* [Task instructions]
1 > Do these statements agree with the forum thread about a son's damaged clothes? Answer yes or no for each, quoting the words from the thread that decide it. (a) The son's grades are below what was predicted after SATS. (b) The son sells pop and sweets through Snapchat. (c) The damage happened in three incidents over five months.
2 > Continue the forum thread about a son's damaged clothes from where it stops.

* [Provided text]
####

I would be annoyed with my son for taking such poor care of his clothing. I would also be furious that he is pissing around with ink and drawing on his hands etc rather than doing his work. I teach this age group and those doing this are usually pussing around and not doing well on their work.

He is getting 7s and 8s, tracking slightly above where he was predicted after SATS

OP posts:
EwwwwwwDavid · 07/02/2025 19:03

toxic44 · 07/02/2025 18:50

I knew a man who told me (and practised it) that you have to treat a thing with contempt to prove you own it. I think letting your son deliberately damage his things without consequences might well extend his ideas into relationships as he grows older.

Seriously. It's 2 incidents. 2. In 5 months.

One he didn't even realise he had done it he told me, and he was sorry afterwards.

There is nothing contemptuous in his nature in the least.

OP posts:
EwwwwwwDavid · 07/02/2025 19:05

@LandSharksAnonymous it's so cute, both his dad and I are business owners and DS wants that freedom, so he has started a little retail business.

Spent some of his pocket money on pop and sweets, and sells it before school via Snapchat. He is now expanding to fidget toys and small jewellery items.

####

* [Given data]
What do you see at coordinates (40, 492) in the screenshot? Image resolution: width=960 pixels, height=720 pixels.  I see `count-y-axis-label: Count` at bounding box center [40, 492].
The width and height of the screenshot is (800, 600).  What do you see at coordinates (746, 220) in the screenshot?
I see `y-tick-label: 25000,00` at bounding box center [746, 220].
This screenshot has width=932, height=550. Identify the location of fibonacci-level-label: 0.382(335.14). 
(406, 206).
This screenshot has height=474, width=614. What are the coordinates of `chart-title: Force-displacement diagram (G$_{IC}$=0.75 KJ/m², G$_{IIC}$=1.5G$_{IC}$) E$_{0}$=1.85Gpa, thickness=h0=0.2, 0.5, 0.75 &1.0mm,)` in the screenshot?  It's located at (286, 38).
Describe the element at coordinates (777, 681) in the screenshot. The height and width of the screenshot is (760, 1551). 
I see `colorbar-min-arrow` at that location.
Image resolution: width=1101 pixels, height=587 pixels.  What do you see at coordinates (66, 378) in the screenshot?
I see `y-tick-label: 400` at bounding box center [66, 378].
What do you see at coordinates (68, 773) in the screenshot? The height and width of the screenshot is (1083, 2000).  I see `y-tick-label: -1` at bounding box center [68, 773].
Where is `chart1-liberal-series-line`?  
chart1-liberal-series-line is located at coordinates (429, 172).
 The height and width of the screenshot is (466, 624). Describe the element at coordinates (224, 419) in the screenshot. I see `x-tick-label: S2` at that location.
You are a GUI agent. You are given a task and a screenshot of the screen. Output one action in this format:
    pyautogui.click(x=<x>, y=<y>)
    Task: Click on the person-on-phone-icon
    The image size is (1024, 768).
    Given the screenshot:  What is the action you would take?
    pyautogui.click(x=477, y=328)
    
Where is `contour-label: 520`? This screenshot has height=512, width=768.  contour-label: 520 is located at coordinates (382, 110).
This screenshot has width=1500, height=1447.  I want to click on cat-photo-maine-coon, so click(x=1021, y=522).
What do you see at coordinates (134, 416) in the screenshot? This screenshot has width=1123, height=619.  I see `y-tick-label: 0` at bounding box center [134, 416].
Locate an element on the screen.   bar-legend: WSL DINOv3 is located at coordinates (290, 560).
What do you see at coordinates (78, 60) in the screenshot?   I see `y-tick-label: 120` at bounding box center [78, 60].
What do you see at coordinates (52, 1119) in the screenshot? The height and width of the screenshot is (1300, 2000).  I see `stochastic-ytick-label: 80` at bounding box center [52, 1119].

####

* [Responses]
1 >
(a) No: "tracking slightly above where he was predicted after SATS"
(b) Yes: "sells it before school via Snapchat"
(c) No: "It's 2 incidents. 2. In 5 months."

2 >
OP posts:
EwwwwwwDavid · 07/02/2025 19:07

In autumn he and his friend started a leaf removal business. They were gutted when it didn't snow in winter as they were planning to offer snow shoveling.

It's encouraged at their school as they have to fundraise for trips and one of those ways is making / sourcing items to sell, another is doing community jobs.

One lad in the older years has a successful jet washing business, another girl has a jewellery business. They are only years 9 and 10.

OP posts:
voodoodollwithmyname · 07/02/2025 19:09

Sounds like scruffy parenting on your part TBH

Sounds like you are raising a bit of a mummy's boy who can do no wrong who you are letting getting away with it and your husband sees that and isn't happy. Have to say I agree with him

Iceboy80 · 07/02/2025 19:10

Maybe it's not your fault, maybe it's not the father's fault, maybe, the kid needs a kick up the arse and told to stop trashing his clothes its really not that hard!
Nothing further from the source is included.